→ **WORK TO BE COMPLETED**:
Exact reproduction, images excluded: write out the records below.

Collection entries
────────────────────────────────────────
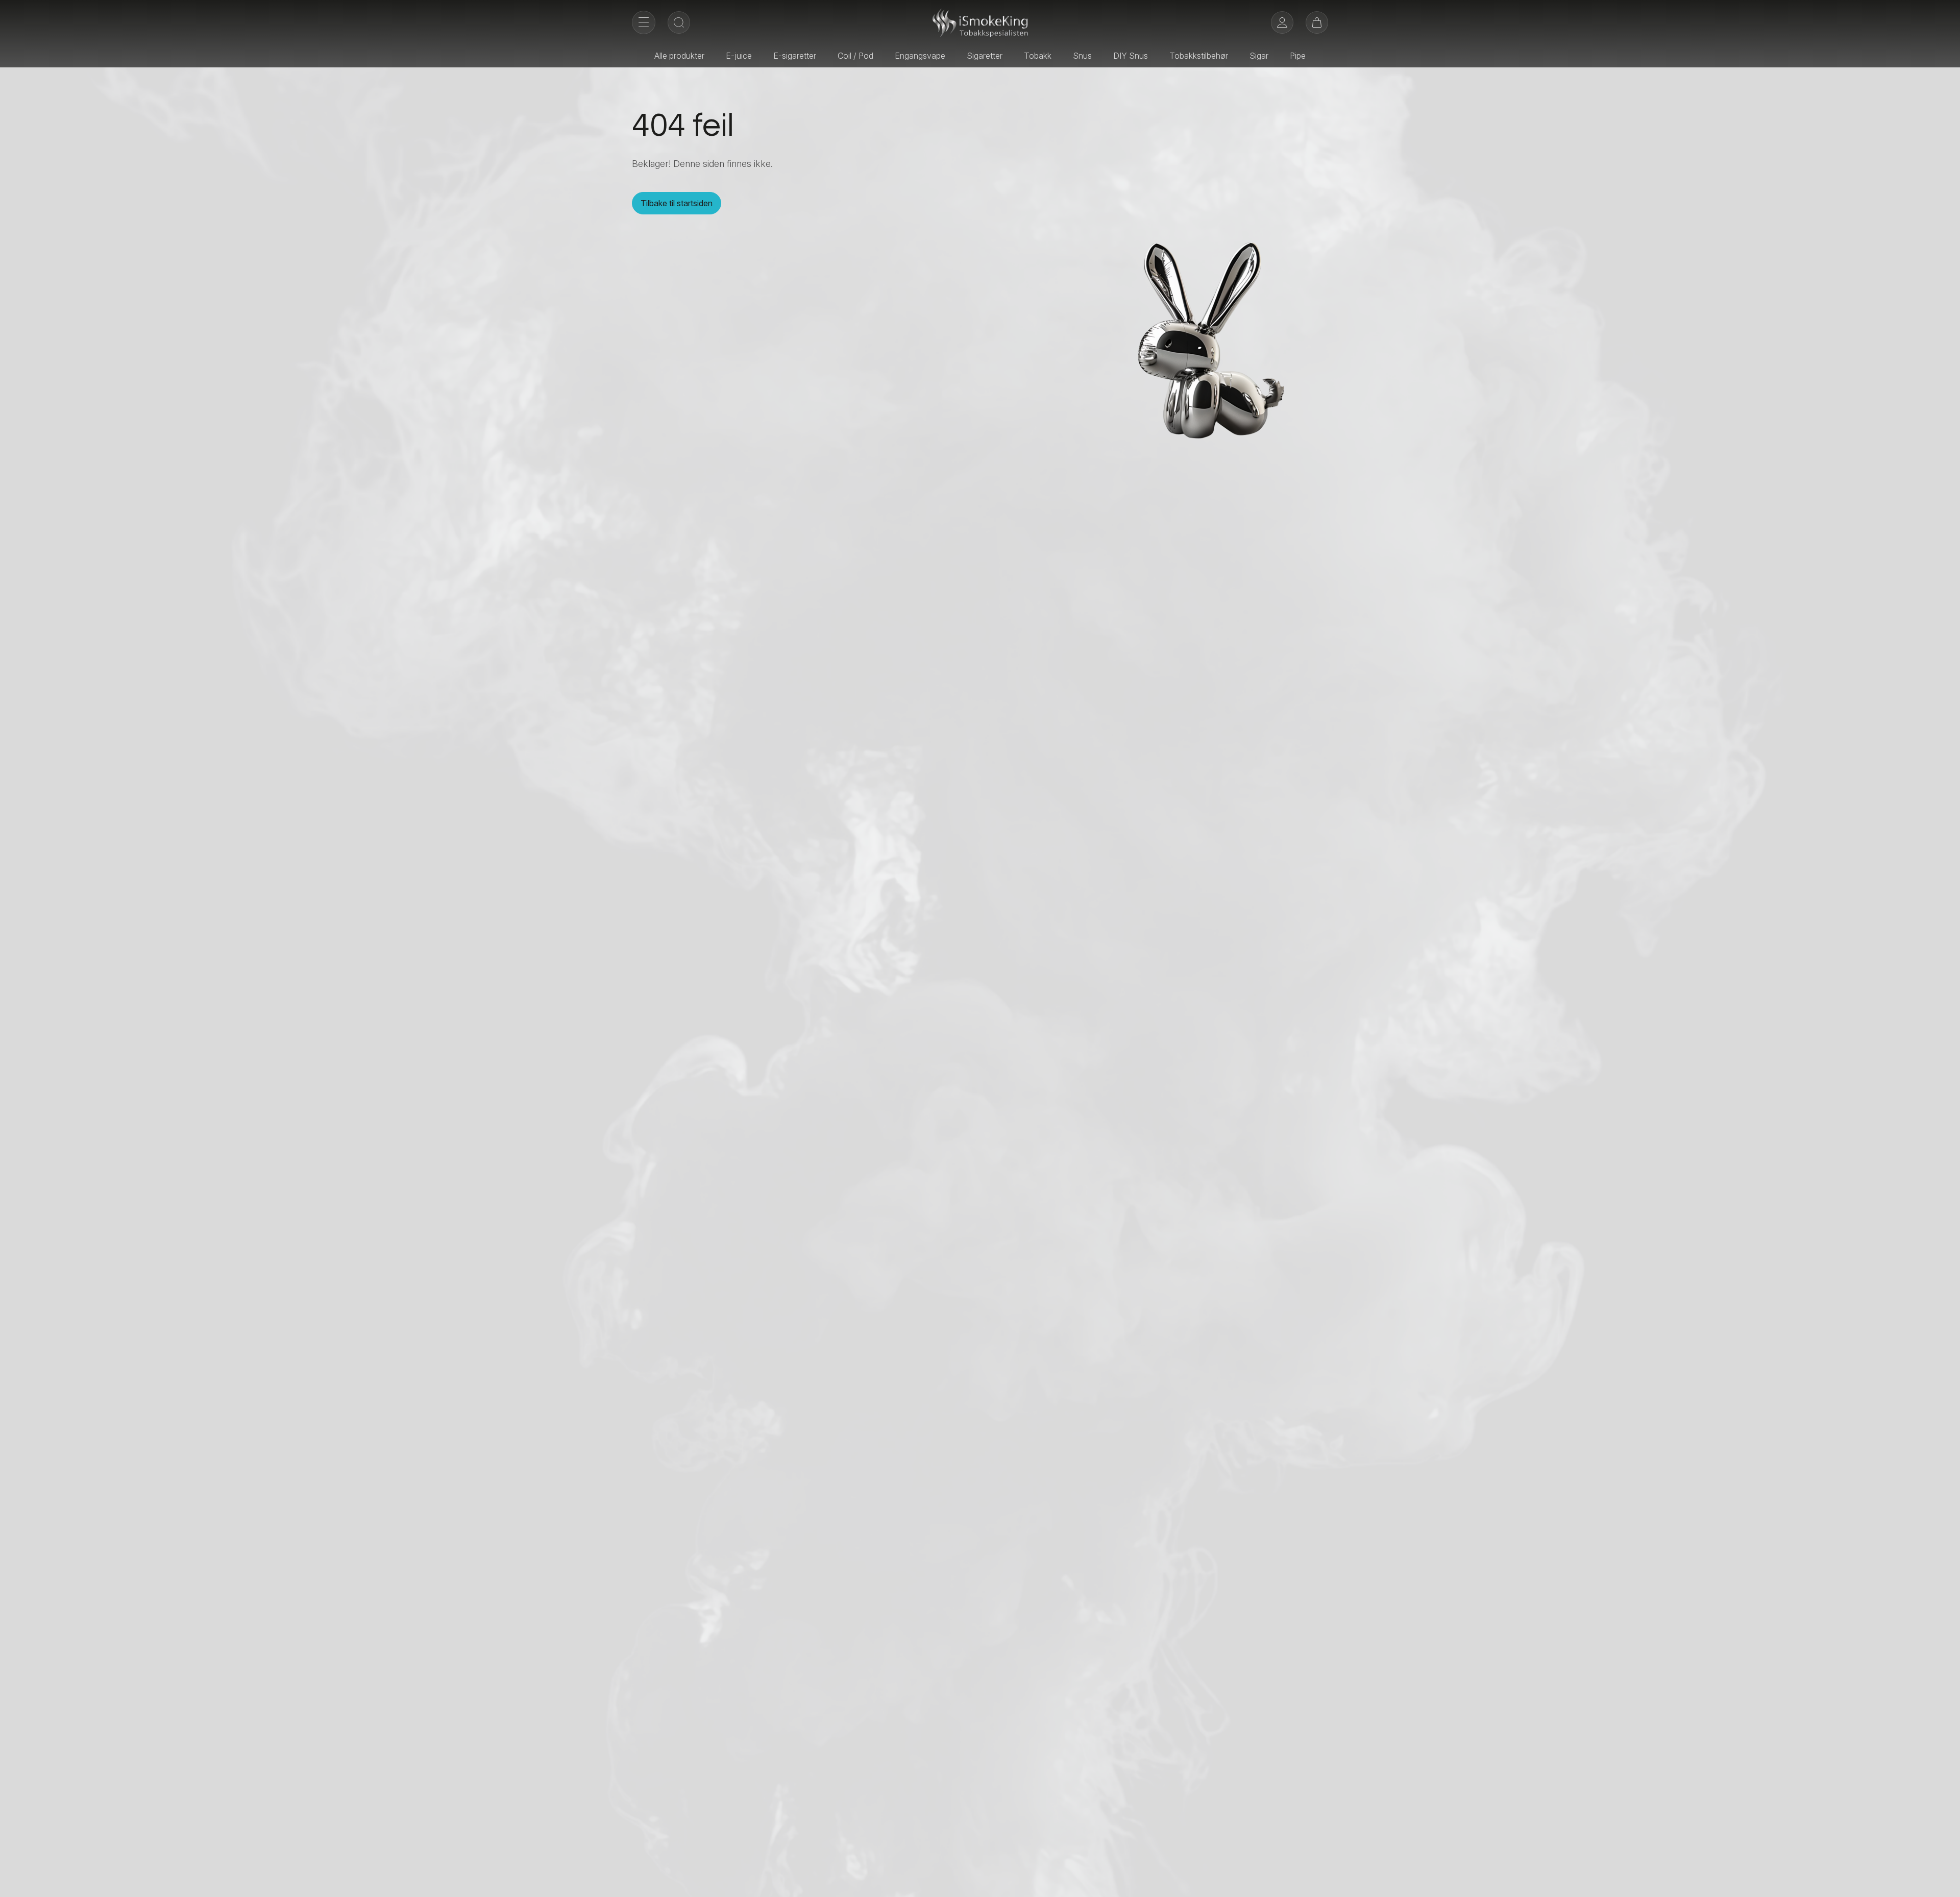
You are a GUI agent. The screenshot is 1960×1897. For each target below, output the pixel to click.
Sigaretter (984, 56)
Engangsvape (920, 56)
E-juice (739, 56)
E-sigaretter (794, 56)
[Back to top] (1944, 1881)
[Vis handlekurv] (1317, 22)
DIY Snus (1130, 56)
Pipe (1298, 56)
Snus (1082, 56)
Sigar (1259, 56)
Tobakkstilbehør (1198, 56)
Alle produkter (679, 56)
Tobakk (1037, 56)
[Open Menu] (643, 22)
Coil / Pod (855, 56)
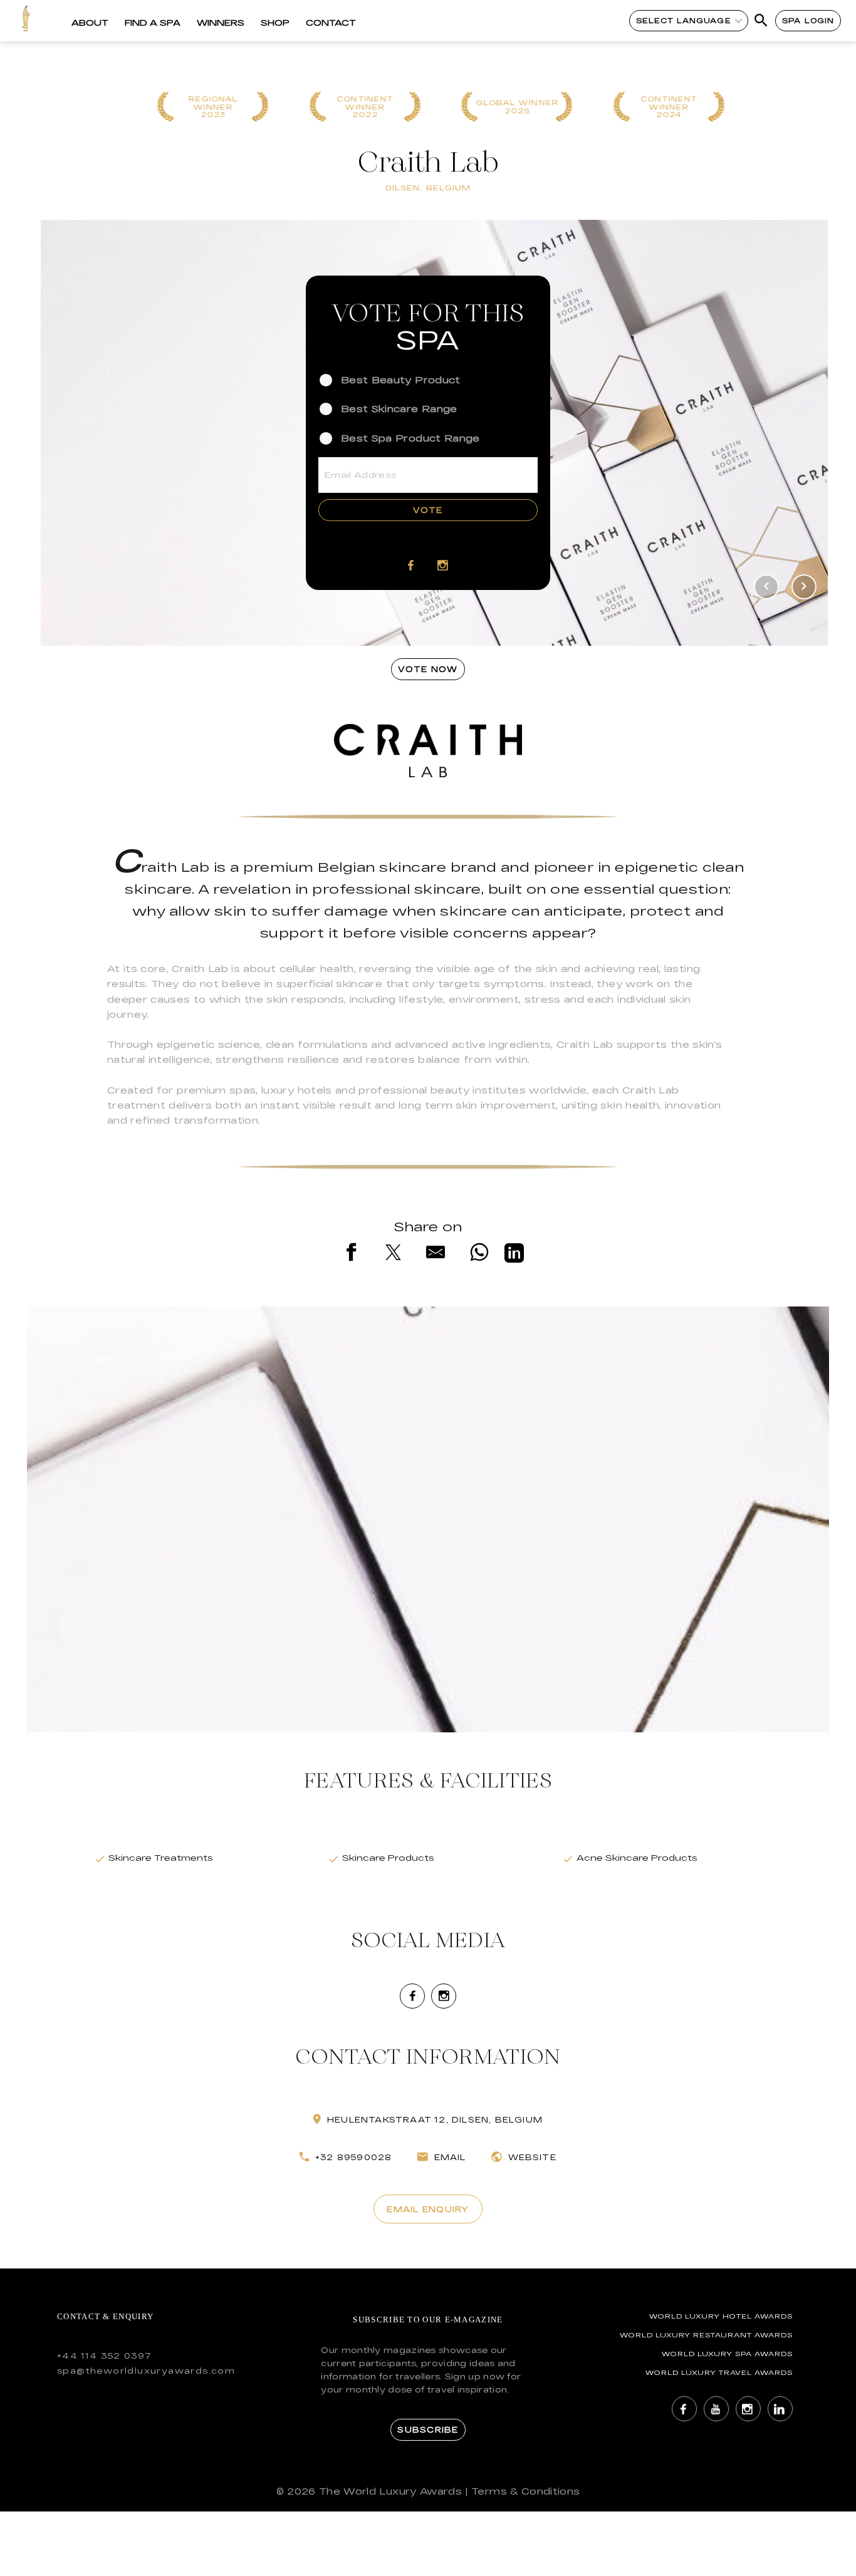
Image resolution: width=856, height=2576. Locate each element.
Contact (331, 23)
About (89, 23)
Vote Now (427, 669)
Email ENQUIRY (428, 2209)
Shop (275, 23)
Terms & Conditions (525, 2491)
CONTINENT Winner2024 (662, 107)
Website (532, 2157)
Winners (220, 23)
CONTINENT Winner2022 (358, 107)
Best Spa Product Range (410, 437)
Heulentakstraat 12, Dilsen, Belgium (435, 2119)
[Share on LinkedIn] (514, 1255)
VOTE (427, 509)
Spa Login (808, 20)
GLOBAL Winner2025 (510, 107)
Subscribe (427, 2429)
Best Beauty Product (401, 380)
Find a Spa (152, 23)
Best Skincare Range (399, 408)
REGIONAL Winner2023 (206, 107)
────────────────────────────────────────
→ **RESULT OF THIS TASK**:
You are a GUI agent. The screenshot is 1960×1897. For each target below, output the pixel to click.
Sigaretter (984, 56)
Engangsvape (920, 56)
E-juice (739, 56)
E-sigaretter (794, 56)
[Back to top] (1944, 1881)
[Vis handlekurv] (1317, 22)
DIY Snus (1130, 56)
Pipe (1298, 56)
Snus (1082, 56)
Sigar (1259, 56)
Tobakkstilbehør (1198, 56)
Alle produkter (679, 56)
Tobakk (1037, 56)
[Open Menu] (643, 22)
Coil / Pod (855, 56)
Image resolution: width=856, height=2576. Locate each element.
Contact (331, 23)
About (89, 23)
Vote Now (427, 669)
Email ENQUIRY (428, 2209)
Shop (275, 23)
Terms & Conditions (525, 2491)
CONTINENT Winner2024 (662, 107)
Website (532, 2157)
Winners (220, 23)
CONTINENT Winner2022 (358, 107)
Best Spa Product Range (410, 437)
Heulentakstraat 12, Dilsen, Belgium (435, 2119)
[Share on LinkedIn] (514, 1255)
VOTE (427, 509)
Spa Login (808, 20)
GLOBAL Winner2025 (510, 107)
Subscribe (427, 2429)
Best Beauty Product (401, 380)
Find a Spa (152, 23)
Best Skincare Range (399, 408)
REGIONAL Winner2023 (206, 107)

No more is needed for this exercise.